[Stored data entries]
════════════════════

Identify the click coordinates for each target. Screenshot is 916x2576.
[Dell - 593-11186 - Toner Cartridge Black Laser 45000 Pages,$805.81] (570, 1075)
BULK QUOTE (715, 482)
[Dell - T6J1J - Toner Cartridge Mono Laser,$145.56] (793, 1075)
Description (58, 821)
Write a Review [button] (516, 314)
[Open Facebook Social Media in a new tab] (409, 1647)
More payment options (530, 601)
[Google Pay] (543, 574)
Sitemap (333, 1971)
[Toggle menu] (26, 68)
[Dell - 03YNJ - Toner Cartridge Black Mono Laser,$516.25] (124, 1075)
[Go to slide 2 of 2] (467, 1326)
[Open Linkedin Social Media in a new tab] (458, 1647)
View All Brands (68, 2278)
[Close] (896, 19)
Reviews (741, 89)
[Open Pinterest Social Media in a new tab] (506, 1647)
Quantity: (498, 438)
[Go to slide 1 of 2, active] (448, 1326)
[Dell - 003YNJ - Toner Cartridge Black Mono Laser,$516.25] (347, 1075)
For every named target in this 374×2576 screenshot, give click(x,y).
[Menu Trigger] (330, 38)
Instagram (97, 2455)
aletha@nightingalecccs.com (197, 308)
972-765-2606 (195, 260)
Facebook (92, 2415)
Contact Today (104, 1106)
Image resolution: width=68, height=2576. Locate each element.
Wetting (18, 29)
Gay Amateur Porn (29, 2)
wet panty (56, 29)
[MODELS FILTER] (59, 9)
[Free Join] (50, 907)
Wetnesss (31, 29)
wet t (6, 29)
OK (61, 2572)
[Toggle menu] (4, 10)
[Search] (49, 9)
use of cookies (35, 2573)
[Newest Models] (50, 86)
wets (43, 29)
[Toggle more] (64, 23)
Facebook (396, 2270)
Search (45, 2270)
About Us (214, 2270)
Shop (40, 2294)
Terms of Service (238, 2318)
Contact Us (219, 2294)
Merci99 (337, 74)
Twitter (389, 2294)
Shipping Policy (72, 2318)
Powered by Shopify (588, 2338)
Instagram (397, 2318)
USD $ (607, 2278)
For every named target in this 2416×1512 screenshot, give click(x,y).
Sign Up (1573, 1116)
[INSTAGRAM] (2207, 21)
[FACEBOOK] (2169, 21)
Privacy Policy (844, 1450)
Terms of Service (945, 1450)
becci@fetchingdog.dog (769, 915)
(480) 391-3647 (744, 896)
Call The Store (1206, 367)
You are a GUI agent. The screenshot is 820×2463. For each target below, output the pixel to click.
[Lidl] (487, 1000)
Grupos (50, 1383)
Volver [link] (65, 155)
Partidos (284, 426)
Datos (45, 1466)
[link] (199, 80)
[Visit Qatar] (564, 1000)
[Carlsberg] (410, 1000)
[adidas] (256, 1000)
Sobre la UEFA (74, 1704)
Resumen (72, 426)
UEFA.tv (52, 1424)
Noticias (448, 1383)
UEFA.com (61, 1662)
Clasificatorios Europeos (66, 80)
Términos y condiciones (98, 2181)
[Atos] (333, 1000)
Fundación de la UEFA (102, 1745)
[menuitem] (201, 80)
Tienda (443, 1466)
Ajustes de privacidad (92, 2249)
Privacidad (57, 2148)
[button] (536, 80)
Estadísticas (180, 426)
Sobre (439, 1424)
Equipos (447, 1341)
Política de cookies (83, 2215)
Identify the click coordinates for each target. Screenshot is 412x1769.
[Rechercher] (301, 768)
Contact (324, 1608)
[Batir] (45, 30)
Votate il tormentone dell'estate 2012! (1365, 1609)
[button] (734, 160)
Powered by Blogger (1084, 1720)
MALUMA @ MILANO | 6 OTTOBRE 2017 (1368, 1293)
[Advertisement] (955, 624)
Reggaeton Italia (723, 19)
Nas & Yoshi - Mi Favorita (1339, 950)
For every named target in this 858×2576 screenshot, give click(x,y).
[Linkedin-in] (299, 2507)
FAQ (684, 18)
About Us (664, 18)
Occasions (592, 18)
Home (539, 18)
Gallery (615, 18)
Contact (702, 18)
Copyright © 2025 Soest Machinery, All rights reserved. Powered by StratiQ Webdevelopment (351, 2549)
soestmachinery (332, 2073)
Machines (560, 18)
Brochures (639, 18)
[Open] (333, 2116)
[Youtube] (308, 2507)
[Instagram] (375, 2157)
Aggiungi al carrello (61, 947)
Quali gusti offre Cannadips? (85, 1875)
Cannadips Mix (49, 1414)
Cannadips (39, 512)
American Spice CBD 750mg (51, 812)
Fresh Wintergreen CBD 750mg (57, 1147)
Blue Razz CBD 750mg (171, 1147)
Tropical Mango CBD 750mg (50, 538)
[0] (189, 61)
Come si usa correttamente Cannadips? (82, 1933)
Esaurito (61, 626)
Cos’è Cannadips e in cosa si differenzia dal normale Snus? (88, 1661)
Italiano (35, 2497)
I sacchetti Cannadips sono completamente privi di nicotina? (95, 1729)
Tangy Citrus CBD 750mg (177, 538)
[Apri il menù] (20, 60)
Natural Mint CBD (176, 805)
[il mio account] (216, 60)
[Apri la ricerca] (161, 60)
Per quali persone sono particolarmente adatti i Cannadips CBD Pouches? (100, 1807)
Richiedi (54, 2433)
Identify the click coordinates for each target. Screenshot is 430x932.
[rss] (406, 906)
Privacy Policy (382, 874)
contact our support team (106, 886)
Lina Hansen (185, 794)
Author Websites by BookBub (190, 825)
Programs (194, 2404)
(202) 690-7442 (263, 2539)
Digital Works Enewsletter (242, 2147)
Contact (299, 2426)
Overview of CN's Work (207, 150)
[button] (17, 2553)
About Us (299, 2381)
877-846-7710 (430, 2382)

════════════════════

ACTION ITEM » Your reply should be one number: the count of lines above that hold the word "every".

WRITTEN RESPONSE » 3